CCL5-dependent mast cell infiltration into the tumor microenvironment in clear cell renal cell carcinoma patients

We investigated the mechanisms affecting tumor progression and survival outcomes in Polybromo-1 -mutated ( PBRM1 MUT ) clear cell renal cell carcinoma (ccRCC) patients.
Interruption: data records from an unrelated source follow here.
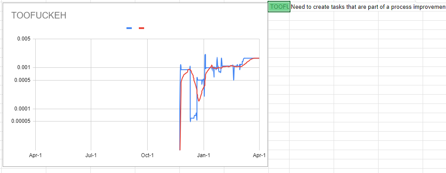Viewport: 446px width, 173px height.
Task: Click the Jan-1 horizontal axis label
Action: tap(204, 155)
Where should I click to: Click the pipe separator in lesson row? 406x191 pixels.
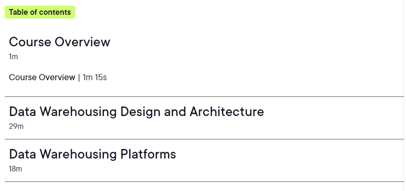[79, 77]
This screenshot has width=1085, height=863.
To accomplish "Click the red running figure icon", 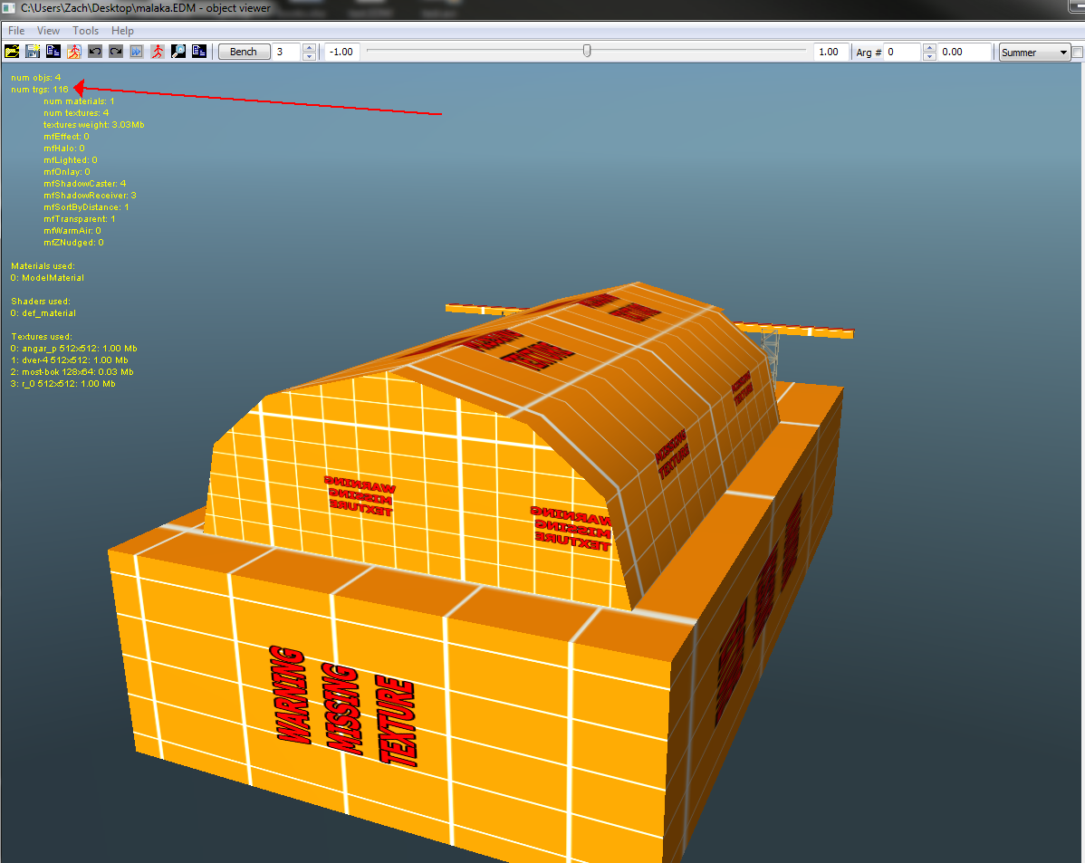I will coord(157,52).
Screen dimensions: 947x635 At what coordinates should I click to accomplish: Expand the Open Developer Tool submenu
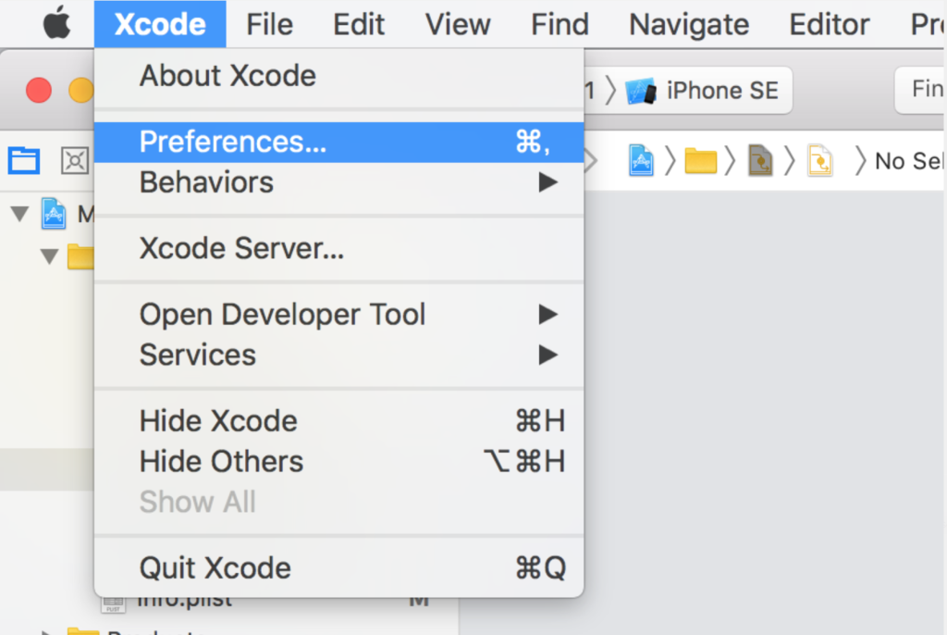point(548,315)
PBRM1 MUT ccRCC tissues contained higher numbers of mast cells and lower numbers of CD8 + and CD4 + T cells than tissues from PBRM1 WT ccRCC patients. Hierarchical clustering, pathway enrichment and GSEA analyses demonstrated that PBRM1 mutations promote tumor progression by activating hypoxia inducible factor (HIF)-related signaling pathways and increasing expression of vascular endothelial growth factor family genes. PBRM1 MUT ccRCC tissues also show increased expression of C-C motif chemokine ligand 5 (CCL5). PBRM1-silenced ccRCC cells exhibited greater Matrigel tube formation and cell proliferation than controls. In addition, HMC-1 human mast cells exhibited CCL5-dependent in vitro migration on Transwell plates. High CCL5 expression in PBRM1 MUT ccRCC patients correlated with increased expression of genes encoding IFN-γ, IFN-α, IL-6, JAK-STAT3, TNF-α, and NF-ΚB. Moreover, high CCL5 expression was associated with poorer survival outcomes in ccRCC patients. These findings demonstrate that CCL5-dependent mast cell infiltration promotes immunosuppression within the tumor microenvironment, resulting in tumor progression and adverse survival outcomes in PBRM1 MUT ccRCC patients.